Managing employees in a pro-active way
Six ways to ensure that your employees solve problems without you.
Here's an interesting article by Yves Morieux, senior partner at Boston Consulting Group, inasmuch as we see a series of elements usable by Italian SMEs.
The world is changing and companies, thanks to globalization and technology, are having to tackle new markets and new competitors.
Because they face a wide range of opportunities, customers are harder to please, in that they require more quality set against low prices.Therefore we can identify six rules: The first three relate to ability to put people in the right conditions to work; the others are of encouragement, motivating the persons to use all their skills to tackle the case at hand.
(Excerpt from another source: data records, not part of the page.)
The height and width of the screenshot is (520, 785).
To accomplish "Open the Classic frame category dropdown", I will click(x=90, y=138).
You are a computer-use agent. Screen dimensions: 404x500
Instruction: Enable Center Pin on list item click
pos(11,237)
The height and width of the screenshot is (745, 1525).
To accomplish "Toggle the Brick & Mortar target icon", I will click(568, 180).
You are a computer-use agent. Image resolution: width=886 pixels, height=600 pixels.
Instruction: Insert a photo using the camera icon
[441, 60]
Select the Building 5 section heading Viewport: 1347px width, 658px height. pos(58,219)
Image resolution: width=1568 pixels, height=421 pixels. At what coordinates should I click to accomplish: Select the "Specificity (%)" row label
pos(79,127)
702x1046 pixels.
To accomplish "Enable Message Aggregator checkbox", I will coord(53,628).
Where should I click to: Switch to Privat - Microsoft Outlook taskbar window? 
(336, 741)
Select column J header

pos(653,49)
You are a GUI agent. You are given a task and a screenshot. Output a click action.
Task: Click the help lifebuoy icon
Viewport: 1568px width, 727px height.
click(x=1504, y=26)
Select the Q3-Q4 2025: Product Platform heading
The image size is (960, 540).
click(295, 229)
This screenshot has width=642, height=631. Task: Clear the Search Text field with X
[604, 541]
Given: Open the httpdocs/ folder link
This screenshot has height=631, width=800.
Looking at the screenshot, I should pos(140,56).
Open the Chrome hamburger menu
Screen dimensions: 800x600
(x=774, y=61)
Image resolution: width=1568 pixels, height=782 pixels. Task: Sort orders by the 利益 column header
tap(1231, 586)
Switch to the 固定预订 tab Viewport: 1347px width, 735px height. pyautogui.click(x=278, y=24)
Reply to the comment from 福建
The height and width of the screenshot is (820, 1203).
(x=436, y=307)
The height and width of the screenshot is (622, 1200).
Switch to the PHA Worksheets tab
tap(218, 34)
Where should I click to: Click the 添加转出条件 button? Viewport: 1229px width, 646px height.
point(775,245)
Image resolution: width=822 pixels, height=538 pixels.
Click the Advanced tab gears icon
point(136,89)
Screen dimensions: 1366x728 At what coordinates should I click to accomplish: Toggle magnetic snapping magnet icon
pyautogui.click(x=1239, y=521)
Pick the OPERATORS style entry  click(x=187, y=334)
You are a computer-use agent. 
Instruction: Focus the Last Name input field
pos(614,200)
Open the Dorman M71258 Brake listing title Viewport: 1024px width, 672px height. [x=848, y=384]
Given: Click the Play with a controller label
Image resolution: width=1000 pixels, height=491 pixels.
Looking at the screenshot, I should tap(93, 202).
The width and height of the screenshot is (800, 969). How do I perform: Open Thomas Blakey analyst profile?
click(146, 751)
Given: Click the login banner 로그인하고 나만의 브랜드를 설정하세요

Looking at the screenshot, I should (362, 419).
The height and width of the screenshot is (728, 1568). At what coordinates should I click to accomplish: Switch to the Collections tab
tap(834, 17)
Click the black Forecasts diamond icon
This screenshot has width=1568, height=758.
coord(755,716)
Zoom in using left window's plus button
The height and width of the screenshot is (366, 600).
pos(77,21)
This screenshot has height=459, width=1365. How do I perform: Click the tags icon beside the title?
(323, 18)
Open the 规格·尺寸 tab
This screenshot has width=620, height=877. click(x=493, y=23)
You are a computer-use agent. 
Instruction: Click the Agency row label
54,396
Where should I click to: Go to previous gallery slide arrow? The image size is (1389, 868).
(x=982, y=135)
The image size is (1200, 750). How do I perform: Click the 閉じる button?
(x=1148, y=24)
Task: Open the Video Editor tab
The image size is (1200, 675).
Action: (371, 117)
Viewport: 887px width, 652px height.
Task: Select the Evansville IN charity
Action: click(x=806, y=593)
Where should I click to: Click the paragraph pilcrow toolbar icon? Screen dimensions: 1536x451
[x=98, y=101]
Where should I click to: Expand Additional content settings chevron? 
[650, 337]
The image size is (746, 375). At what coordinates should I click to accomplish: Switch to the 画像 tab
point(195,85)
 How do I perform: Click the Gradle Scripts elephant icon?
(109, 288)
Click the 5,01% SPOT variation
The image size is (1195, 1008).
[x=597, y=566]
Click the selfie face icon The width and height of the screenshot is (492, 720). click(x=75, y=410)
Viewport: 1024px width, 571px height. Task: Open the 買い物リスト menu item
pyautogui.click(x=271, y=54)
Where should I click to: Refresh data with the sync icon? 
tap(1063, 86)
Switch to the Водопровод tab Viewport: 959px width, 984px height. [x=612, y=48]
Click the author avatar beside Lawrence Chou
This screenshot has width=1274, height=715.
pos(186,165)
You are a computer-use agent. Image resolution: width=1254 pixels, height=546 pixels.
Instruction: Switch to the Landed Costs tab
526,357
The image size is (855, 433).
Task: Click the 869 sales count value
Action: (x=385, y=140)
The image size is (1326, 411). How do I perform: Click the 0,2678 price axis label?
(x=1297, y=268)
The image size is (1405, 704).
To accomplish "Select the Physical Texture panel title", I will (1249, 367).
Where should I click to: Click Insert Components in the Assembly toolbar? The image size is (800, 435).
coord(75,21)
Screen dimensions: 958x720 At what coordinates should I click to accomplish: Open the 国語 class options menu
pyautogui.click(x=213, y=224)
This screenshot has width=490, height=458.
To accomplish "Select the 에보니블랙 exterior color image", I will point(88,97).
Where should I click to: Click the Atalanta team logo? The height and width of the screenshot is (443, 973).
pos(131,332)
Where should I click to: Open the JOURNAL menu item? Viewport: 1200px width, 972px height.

The first rule that we analyse is to improve understanding of what their colleagues do; everyone should be able to understand what the job consists of, and the duty of good entrepreneur is to make sure that there is this awareness, so that one has to analyse the actual context in which the work is carried out to discover how much the staff need to cooperate and in what measure they manage to do the same. The question therefore is understanding where the problem lies and grasping the underlying causes in order to proceed with the application of the other rules.
The second rule is to strengthen the people who act as agents of integration, enhancing their responsibility/accountability and giving them a greater say on various topics. The bigger the company, the more the agents of integration and need to reduce the formal rules.
The third rule that a company should follow is to increase collaboration with their employees, so that they too take risks, showing spirit of initiative in order to achieve the goal.
Another important rule that should not be overlooked is to increase the need for reciprocity: or expand the responsibilities over and beyond ones own activities onto those that you do not have direct control over.
The fifth rule is to make your employee feel the shadow of the future, making him or her partaker of projects and processes that are characterizing the change or structural transformation within the company.
The last rule that employers must keep in mind is to introduce penalties for those who do not cooperate to solve a problem, even if this does not fall directly under their tasks, thus increasing the sense of responsibility and benefits that will arise so that that the entire area of production cooperates effectively to reach the preset objective.
Employee satisfaction grows along with the performance of the company, when the latter removes the complexities that lead to creating a sense of frustration and inefficiency.
Finally here are the things you absolutely should
not do:
• do not ever attribute the responsibility for a problem to the mentality of others;
• do not allow decisions to be “foisted” upon you: return them to the level of those who were unable to find a solution;
• do not rely on financial incentives: it is much better to give the employee the opportunity to obtain concrete answers to their questions through feedback cycles.